═════ Records for the exercise ═════

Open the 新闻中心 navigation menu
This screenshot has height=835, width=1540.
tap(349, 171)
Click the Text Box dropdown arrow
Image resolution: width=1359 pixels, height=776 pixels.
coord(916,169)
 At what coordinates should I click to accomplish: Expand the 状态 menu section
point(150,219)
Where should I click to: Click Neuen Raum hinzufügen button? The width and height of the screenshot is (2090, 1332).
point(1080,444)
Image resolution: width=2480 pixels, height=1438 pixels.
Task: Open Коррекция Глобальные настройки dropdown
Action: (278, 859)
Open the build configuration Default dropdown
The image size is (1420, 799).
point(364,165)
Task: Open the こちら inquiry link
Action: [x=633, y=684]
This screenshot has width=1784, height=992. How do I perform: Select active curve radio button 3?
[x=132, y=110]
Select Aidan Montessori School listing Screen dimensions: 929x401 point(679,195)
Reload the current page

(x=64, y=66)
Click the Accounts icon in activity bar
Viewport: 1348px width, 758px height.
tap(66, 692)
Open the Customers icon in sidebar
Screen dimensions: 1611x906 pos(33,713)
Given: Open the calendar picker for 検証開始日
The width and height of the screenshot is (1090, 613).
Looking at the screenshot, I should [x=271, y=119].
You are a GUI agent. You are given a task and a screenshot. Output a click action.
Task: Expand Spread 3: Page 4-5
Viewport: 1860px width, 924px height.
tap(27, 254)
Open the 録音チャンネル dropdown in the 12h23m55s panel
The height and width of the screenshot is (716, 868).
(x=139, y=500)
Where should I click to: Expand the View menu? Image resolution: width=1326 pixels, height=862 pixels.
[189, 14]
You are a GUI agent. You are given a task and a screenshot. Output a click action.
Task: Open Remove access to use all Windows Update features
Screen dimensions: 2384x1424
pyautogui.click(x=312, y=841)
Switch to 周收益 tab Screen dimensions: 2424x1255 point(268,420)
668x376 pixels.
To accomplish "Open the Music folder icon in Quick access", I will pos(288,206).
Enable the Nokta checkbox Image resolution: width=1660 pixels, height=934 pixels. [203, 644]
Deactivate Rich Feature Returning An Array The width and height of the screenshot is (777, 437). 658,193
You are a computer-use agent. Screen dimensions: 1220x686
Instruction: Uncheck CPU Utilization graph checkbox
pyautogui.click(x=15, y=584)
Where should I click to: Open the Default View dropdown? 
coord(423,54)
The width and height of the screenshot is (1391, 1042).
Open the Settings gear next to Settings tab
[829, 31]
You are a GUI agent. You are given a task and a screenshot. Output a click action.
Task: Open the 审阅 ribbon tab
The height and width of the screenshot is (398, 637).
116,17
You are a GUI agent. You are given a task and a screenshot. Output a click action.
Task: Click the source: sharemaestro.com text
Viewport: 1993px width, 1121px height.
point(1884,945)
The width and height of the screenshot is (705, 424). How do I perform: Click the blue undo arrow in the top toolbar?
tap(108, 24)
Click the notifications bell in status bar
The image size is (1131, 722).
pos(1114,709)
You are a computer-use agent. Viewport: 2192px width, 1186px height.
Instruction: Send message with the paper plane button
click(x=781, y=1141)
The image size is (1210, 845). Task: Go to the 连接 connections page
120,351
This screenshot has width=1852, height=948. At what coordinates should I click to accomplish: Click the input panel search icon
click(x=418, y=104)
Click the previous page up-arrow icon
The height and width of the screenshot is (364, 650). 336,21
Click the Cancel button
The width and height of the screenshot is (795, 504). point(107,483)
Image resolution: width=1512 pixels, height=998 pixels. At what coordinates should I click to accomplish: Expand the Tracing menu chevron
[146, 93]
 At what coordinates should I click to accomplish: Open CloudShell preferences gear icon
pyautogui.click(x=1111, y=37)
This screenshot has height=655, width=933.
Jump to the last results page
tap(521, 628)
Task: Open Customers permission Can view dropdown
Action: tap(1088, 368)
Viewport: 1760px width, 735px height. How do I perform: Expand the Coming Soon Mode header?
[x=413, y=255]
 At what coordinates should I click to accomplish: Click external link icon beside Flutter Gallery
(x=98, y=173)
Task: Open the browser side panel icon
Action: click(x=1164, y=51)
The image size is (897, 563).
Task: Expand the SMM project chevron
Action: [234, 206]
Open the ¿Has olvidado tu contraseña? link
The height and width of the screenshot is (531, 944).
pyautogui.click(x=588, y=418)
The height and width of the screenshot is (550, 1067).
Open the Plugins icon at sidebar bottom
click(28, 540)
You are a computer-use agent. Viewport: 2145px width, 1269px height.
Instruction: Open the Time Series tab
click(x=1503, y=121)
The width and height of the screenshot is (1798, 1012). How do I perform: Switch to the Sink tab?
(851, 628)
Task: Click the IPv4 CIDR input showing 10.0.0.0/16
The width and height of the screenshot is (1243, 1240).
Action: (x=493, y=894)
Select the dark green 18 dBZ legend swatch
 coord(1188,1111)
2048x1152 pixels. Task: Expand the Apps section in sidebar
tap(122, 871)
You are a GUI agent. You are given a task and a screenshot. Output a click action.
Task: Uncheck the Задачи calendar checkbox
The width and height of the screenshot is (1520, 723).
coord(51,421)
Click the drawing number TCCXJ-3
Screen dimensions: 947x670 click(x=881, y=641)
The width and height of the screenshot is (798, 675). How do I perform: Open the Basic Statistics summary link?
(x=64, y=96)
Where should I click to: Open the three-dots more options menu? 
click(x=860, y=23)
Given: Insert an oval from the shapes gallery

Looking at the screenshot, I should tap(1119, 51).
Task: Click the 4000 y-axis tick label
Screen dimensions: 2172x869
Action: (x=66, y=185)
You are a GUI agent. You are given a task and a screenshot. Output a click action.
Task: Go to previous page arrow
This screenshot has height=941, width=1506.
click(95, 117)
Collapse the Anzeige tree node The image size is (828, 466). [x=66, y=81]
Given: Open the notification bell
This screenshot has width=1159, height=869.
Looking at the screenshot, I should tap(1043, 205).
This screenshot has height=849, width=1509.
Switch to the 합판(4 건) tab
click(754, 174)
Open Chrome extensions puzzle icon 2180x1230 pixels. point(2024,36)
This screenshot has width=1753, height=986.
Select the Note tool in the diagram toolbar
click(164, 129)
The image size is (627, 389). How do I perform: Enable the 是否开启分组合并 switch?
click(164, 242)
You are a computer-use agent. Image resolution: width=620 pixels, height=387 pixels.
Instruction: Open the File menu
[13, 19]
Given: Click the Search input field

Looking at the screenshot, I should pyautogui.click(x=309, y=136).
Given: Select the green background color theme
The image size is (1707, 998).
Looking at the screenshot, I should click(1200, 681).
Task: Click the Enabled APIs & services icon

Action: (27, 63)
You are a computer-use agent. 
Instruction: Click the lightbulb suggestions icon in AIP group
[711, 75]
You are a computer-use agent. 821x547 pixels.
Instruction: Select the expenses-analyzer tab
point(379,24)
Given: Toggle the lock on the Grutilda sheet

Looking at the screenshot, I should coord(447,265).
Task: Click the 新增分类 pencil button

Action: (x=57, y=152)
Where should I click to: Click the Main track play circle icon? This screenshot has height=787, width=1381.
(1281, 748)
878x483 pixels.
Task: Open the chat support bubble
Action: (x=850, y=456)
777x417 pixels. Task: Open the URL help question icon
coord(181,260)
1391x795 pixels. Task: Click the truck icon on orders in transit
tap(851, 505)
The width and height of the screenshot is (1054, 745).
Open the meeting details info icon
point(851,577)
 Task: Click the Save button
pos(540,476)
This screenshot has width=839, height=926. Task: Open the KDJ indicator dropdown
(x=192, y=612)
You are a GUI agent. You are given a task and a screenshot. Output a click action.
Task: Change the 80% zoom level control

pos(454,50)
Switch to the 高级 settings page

═════

Work order » Check each line above for the string "bell" and show the ones that have it.

Answer to this task »
Click the notifications bell in status bar
Given: Open the notification bell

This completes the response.